Crohn’s disease and ulcerative colitis are chronic inflammatory disorders of the gut that cause major life-long disability. Afflicting mostly young people at an age when they are most active both in their private and professional life, inflammatory bowel disease (IBD) represents an important public health problem affecting the patients education, working abilities, social life and quality of life. The cause of IBD is multiple and so far not completely understood. However, genetic factors, environmental factors and the gut bacteria play a role in disease development.
Conventional therapy of active IBD pre-dominantly target anti-inflammatory immune responses, largely due to cytokine release within the intestine. Thus, therapeutic treatment mainly includes anti-inflammatory drugs, immunosuppressants, biologic agents, and antibiotics . However, these agents may cause severe adverse effects and are therefore not suitable for long-term treatment of IBD. Moreover, conventional drugs block manifestation or consequences of inflammation in acute disease. Thus, there is a necessity for therapeutic strategies that target improvement of impaired barrier function in remission. Suitable candidates are dietary supplements and food components such as colostrum. Although natural therapies are commonly associated with lower toxicity and fewer side effects than conventional drugs, the scientific proof of their effectiveness and safety is demanded .
Colostrum, the secretion produced by the mammary glands during the first three days post-partum, contains many functional nutrients. These include immunoglobulins, growth factors, and antimicrobial peptides. The potential of colostrum to affect gastrointestinal infections and to reduce the incidence of immune-mediated diseases is well established [3, 4]. In accordance with this, we recently demonstrated the protective effect of orally applied colostrum in a murine colitis model . Beneficial effects were characterized by improvement of clinical colorectal inflammation symptoms and by the induction of immunoregulatory mechanisms, predominantly of the innate immune system arm.

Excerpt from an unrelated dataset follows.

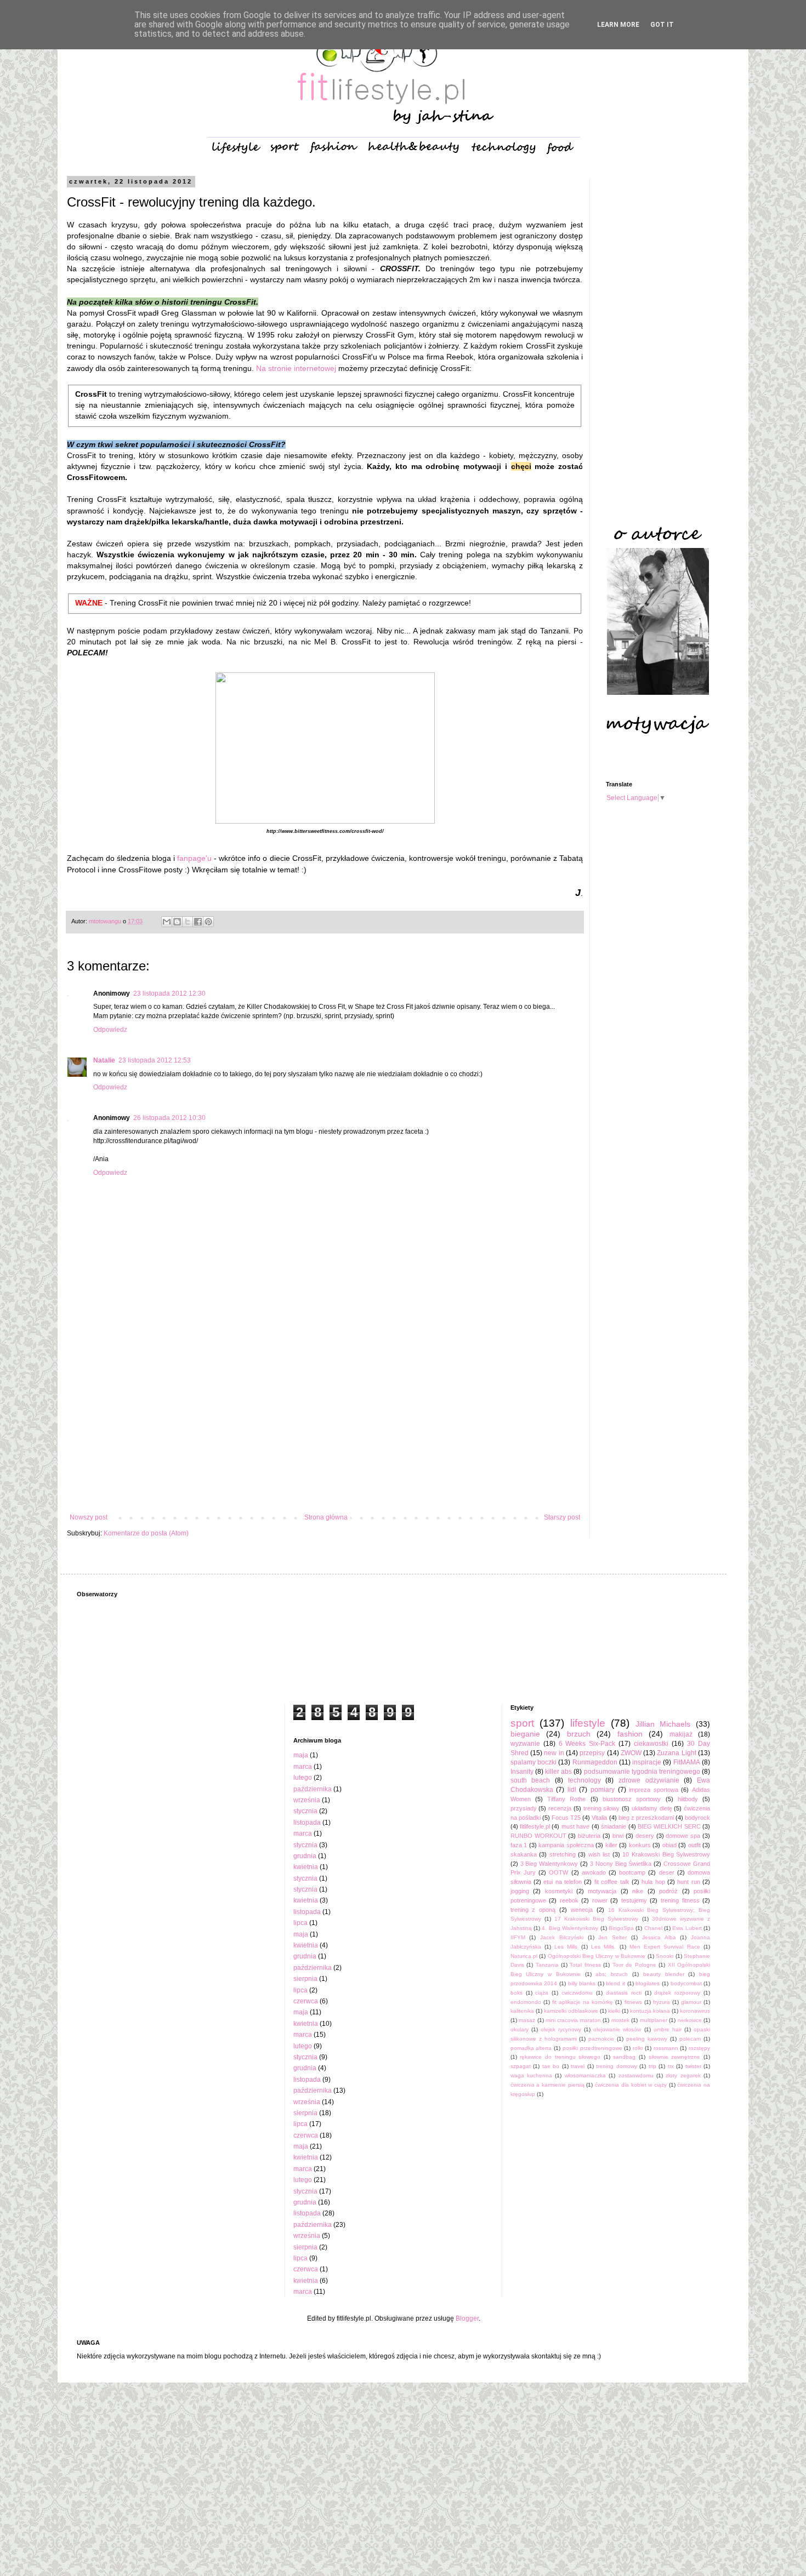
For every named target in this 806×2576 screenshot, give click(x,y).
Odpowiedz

Thus, identification of factors responsible for preventing experimental colitis might provide the basis for developing a long-term treatment regimen.
In IBD patients, local production of polymeric IgA (pIgA) is altered and this affects both immunological homeostasis and humoral immune responses [6, 7]. IgA does not activate the classical complement pathway and inhibits the production of pro-inflammatory cytokines in response to lipopolysaccharide (LPS), thereby maintaining mucosal integrity . SIgA preparations from colostrum are active against various microbial antigens and inhibit adhesion and invasion by enteropathogenic Escherichia coli in vitro[9, 10]. Colostral sIgA influences the development of the gastrointestinal immune system in milk-fed infants; however, little is known about the effectiveness of oral sIgA in maintaining gut barrier functions in adults.
Another colostral peptide with a broad range of immunomodulatory properties is lactoferrin (Lf), a member of the iron-binding glycoprotein family. Lf is predominately found in mucosal secretions and neutrophilic granules . Lf concentration and iron saturation differ among species; bovine (bLf) and human (hLf) Lfs show strong sequence homology . BLf has been reported to stimulate mucosal and systemic immune responses when given orally [13, 14]. Moreover, there is experimental evidence that Lf reduces the severity of colitis in rodents [15, 16].
In the present study, we explored the potential of orally applied colostral bLf and sIgA for modulating immune responses and recovery from dextran sodium sulfate (DSS)-induced murine colitis. Whole bovine colostrum (BC) improved the clinical severity of colitis, whereas bLf had no effect. SIgA influenced DSS-mediated immune cell redistribution and specifically altered colonic cell infiltration. Therefore, it might be an interesting candidate for promoting regeneration from acute colitis.